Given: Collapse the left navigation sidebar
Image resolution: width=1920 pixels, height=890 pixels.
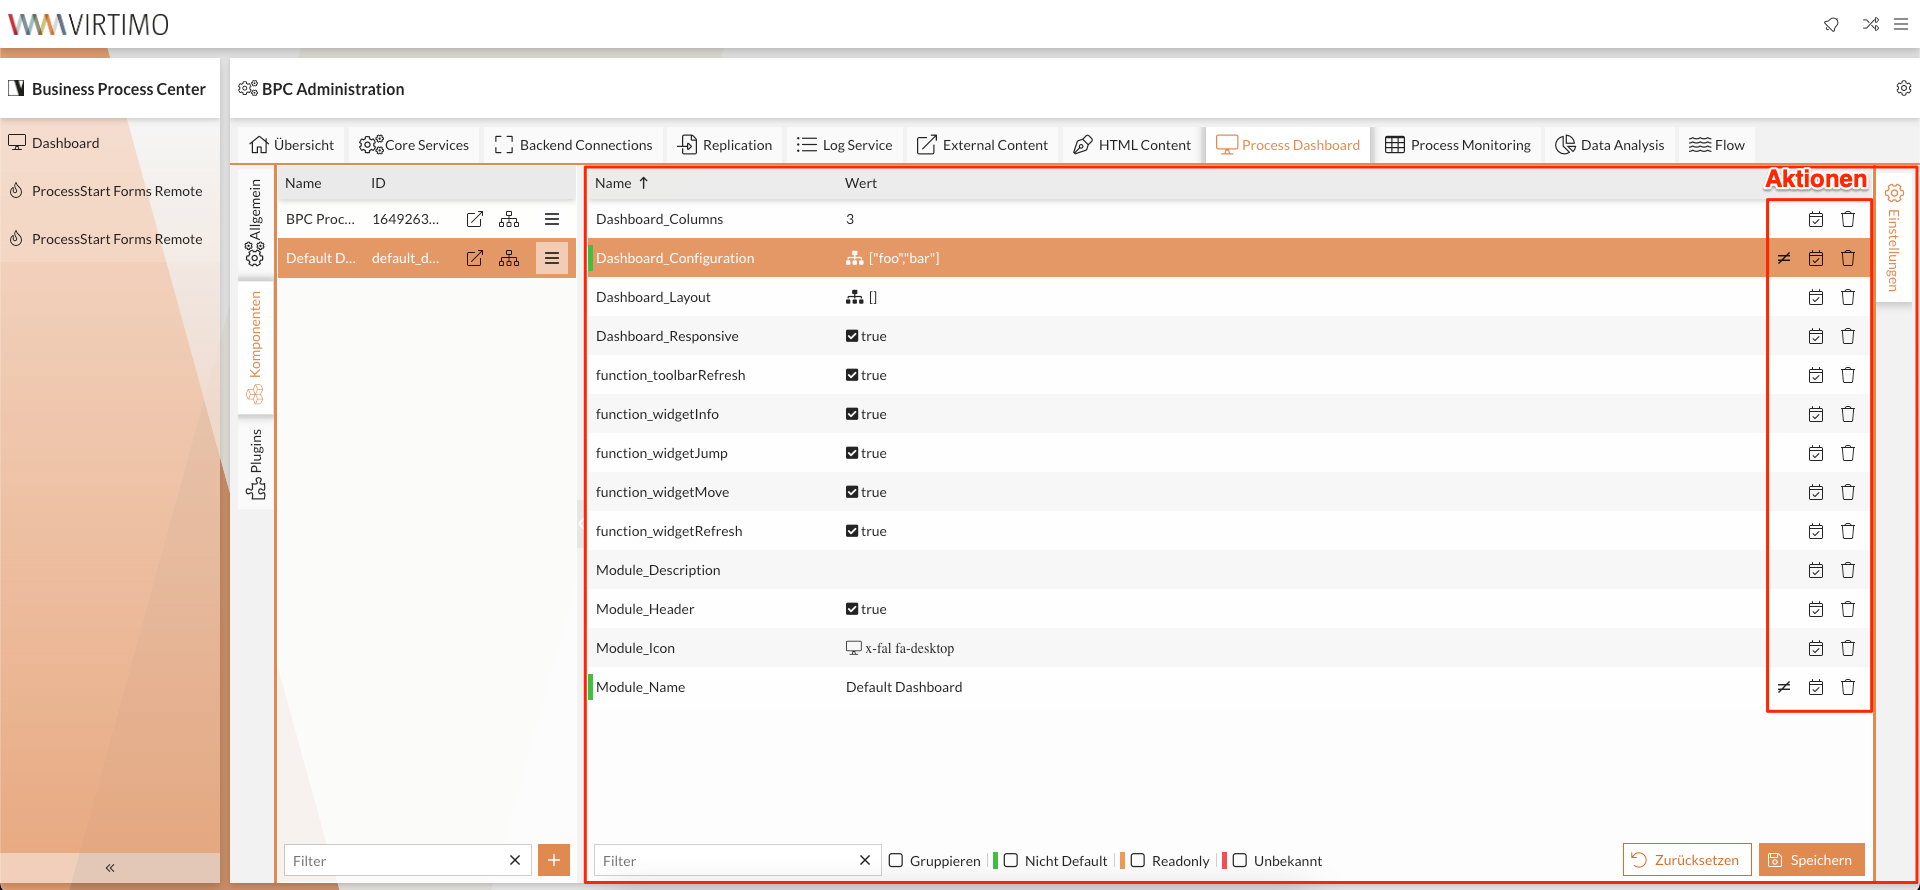Looking at the screenshot, I should click(110, 867).
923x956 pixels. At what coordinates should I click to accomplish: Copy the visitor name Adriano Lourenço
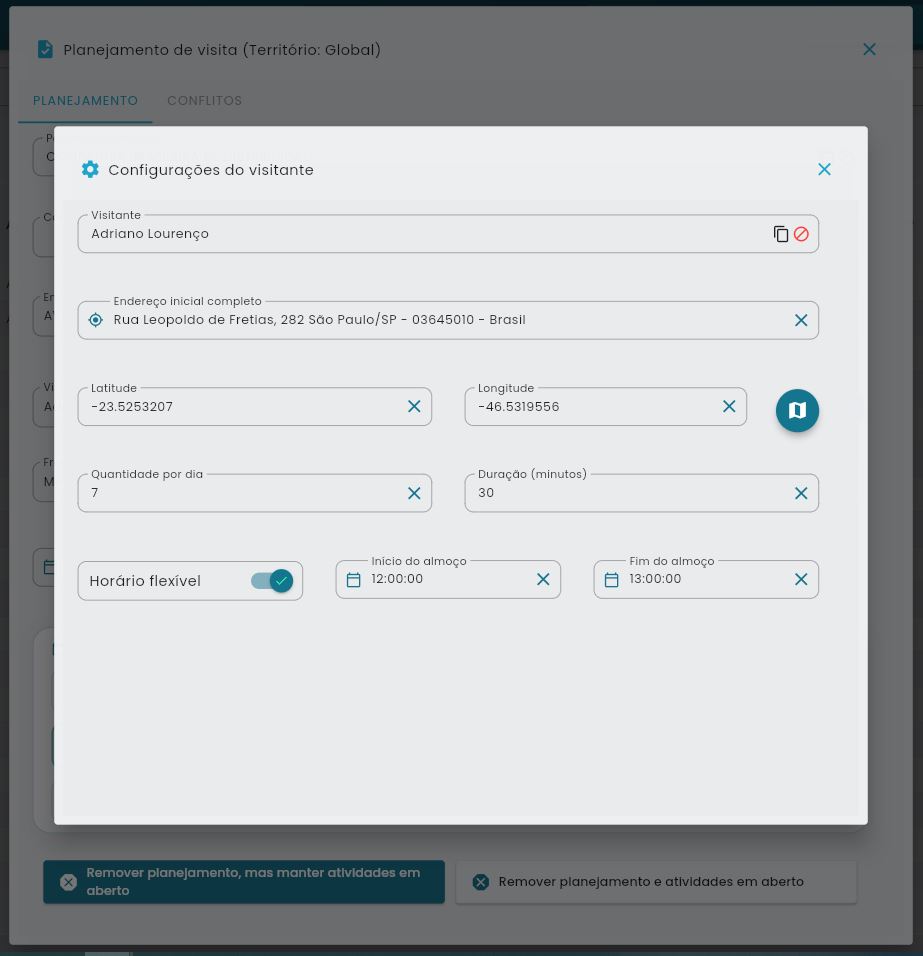[781, 234]
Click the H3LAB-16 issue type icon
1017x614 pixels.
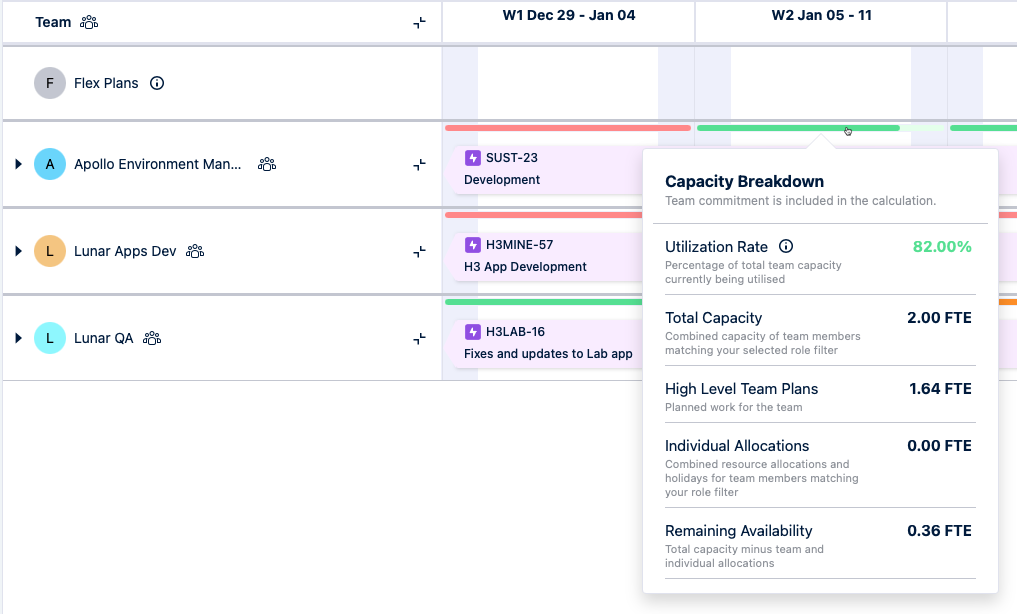(471, 331)
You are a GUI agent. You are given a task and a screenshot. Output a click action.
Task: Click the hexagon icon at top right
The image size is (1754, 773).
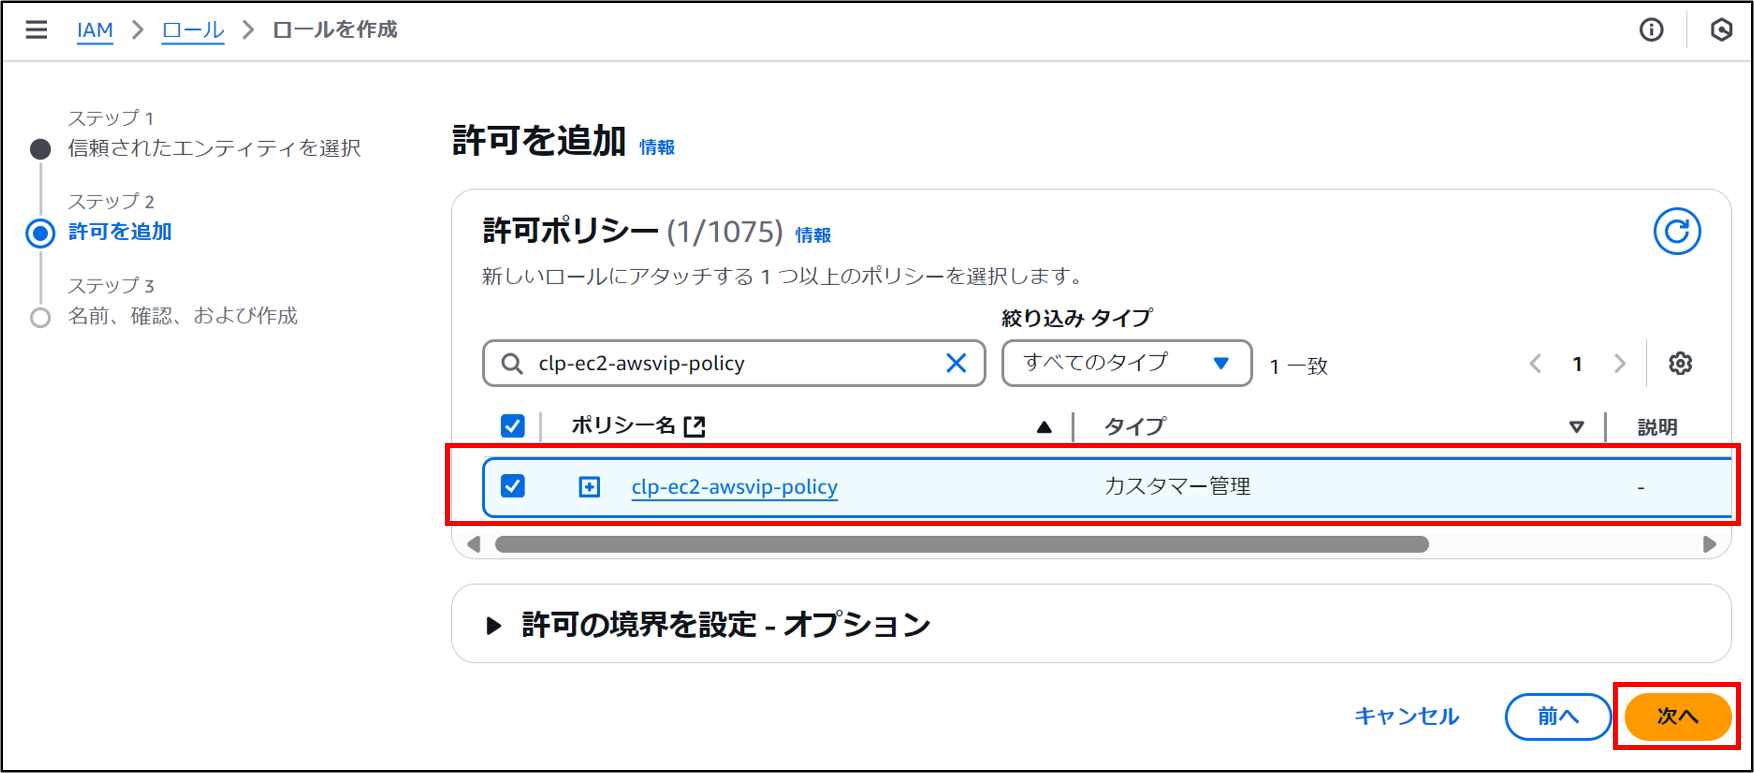click(1721, 30)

**TO DO**
Except for the pictures, write the data out exactly.

**EXERCISE RESULT**
Given: Collapse the left navigation sidebar
Image resolution: width=1920 pixels, height=890 pixels.
Looking at the screenshot, I should click(110, 867).
923x956 pixels. At what coordinates should I click to accomplish: Copy the visitor name Adriano Lourenço
[781, 234]
Click the H3LAB-16 issue type icon
1017x614 pixels.
(471, 331)
You are a GUI agent. You are given a task and a screenshot. Output a click action.
Task: Click the hexagon icon at top right
The image size is (1754, 773).
click(1721, 30)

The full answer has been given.